Air temperature is used in the Fire Danger Rating System (FDRS), also called the Fire Weather Index (FWI), to estimate changes in Fine Fuel Moisture Content (FFMC) and, therefore, to estimate changes in vegetation flammability. FDRS is a tool developed in Canada to estimate the risk of fire based on long-term research that related meteorological conditions to a specific type of vegetation (standard pine fuel type composed of jack pine and lodgepole pine). The main goal of creating the FDRS is to obtain a new fire danger index based solely on weather (rain, temperature, relative humidity and wind) that could be used to give uniform results throughout Canada. The FDRS (Figure 16) comprises three fuel moisture codes representing different layers in the forest floor and three fire behavior indices. The Fine Fuel Moisture Code (FFMC) is a numerical rating of the moisture content of surface litter and other cured fine fuels on the forest floor; the Duff Moisture Code (DMC) is a numerical rating of the average moisture content of loosely compacted organic layers of moderate depth in the forest floor; the Drought Code (DC) is a numerical rating of the average moisture content of deep, compact organic layers in the forest floor; the Initial Spread Index (ISI) is a numerical rating of the expected rate of fire spread; the Buildup Index (BUI) is a numerical rating of the total amount of fuel available for combustion; and the Fire Danger Rating System (FDRS) combines the previous indices to represent fire intensity.

This approach has been used in several other locations including countries in South Asia. The following study shows the limitation of this approach, in particular by analyzing the air temperature variation as a factor in the FDRS.

The estimation of air temperature (Ta) is useful for a wide range of applications such as agriculture, climate related diseases and climate change studies. Air temperature is commonly obtained from synoptic measurements in weather stations. In Africa and Asia, the spatial distribution of weather stations is limited, and the dissemination of temperature data is variable, therefore limiting their use for real-time applications. Compensation for this paucity of information may be obtained by using satellite-based methods. However, the derivation of near surface air temperature (Ta) from the land surface temperature (Ts) derived from satellite is far from straightforward.

This includes two steps:

1. The derivation of skin surface temperature (Ts) from the thermal infrared (TIR) signal received by the sensor, and
2. The estimation of Ta from Ts. Satellite sensors measure a signal that is a combination of the radiant temperature of the land surface and the intervening atmosphere.

The land surface emits radiance differently across the thermal spectrum, and the emitted radiance is affected by the composition of the surface constituents, particularly the spectral emissivity.

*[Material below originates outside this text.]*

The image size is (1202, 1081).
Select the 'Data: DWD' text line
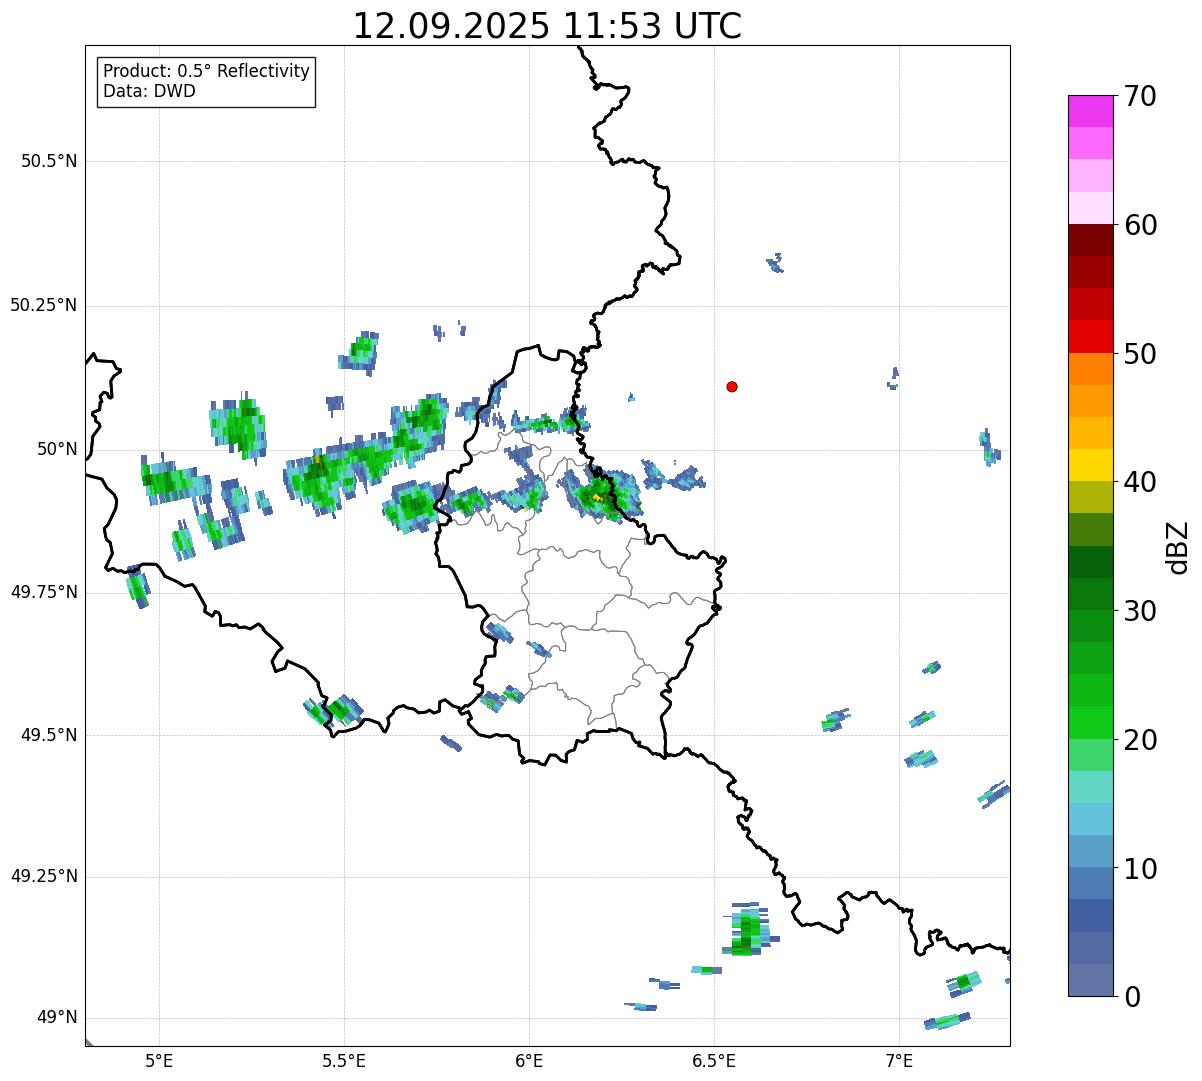[149, 92]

There have been numerous methods developed to estimate and account for the effects of surface emissivity and atmospheric effects. The contribution of the atmosphere is taken into account by using a split window technique. This approach uses the fact that the different signals in two thermal bands that are being observed in the same area of the surface are caused by the differential absorption of radiation in the atmosphere. Specific algorithms were developed for AVHRR, MODIS and Meteosat. The split-window algorithm used for MODIS data corrects for emissivity effects by estimating the emissivities in bands 31 and 32 from land cover types.

To estimate Ta from Ts, two approaches may be distinguished according to the time of day. During the night, the retrieval of minimum Ta is simpler as the solar radiation does not affect the thermal infrared signal (Vancutsem et al., 2010).

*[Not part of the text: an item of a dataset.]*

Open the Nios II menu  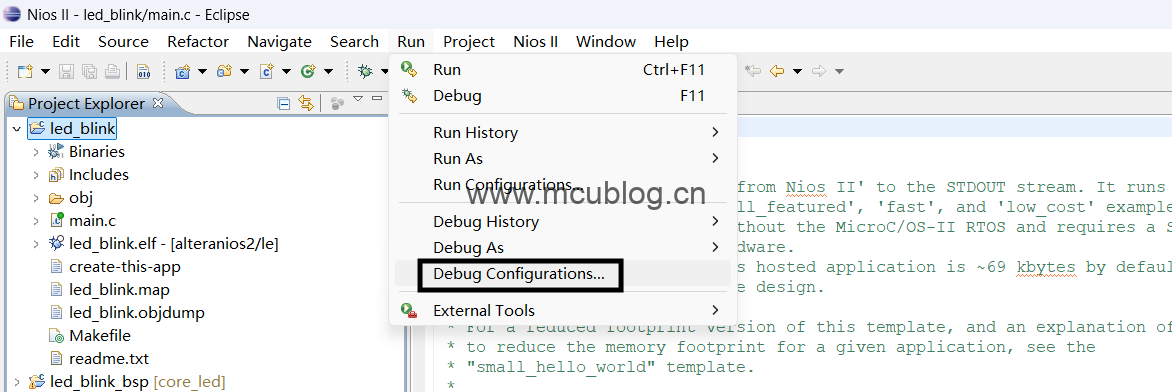(x=535, y=42)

During the day, the difference between Ts and maximum Ta is mainly controlled by the surface energy balance, which is a complex system dependant on information not easily available, e.g. solar radiation, cloud cover, wind speed, soil moisture and surface roughness (Prince et al., 1998). Therefore, an under-parameterization problem is encountered when estimating air temperature from surface temperature measurements, since the spectral information from the sensors is not able to account for all the major variables.

For this analysis we only use the Ts retrieved during the night from the MODIS sensor 1km spatial resolution (Figure 17) where night Ts is close to minimum air temperature (Vancutsem et al., 2010).

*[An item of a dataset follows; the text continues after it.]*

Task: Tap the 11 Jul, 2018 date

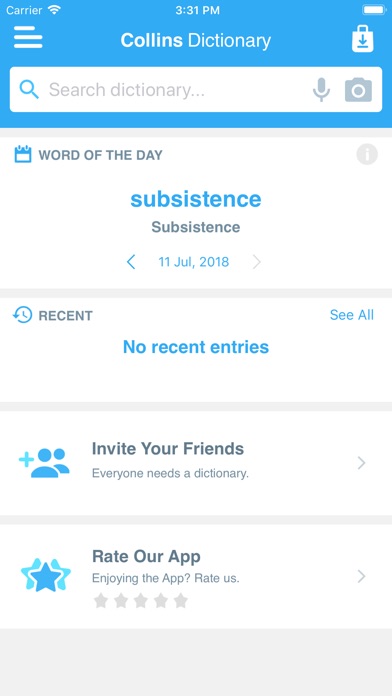Action: pyautogui.click(x=194, y=262)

The nighttime Ts, available every 8 days at 1km spatial resolution, corresponds to minimum air temperature.

Figure 18 shows the temporal evolution of minimum air temperature as estimated from MODIS Ts night between Jul 2002 and Apr 2010 on an 8-day basis.

Minimum air temperature is stable around 23C with a range variation reaching 6C (between 20C and 26C). In comparison, Canada experiences temperature range variations reaching up to 30C. Due to its stability, temperature in Kalimantan is, therefore, not a driving factor which contributes to variations of FFMC and, therefore, risk of flammability.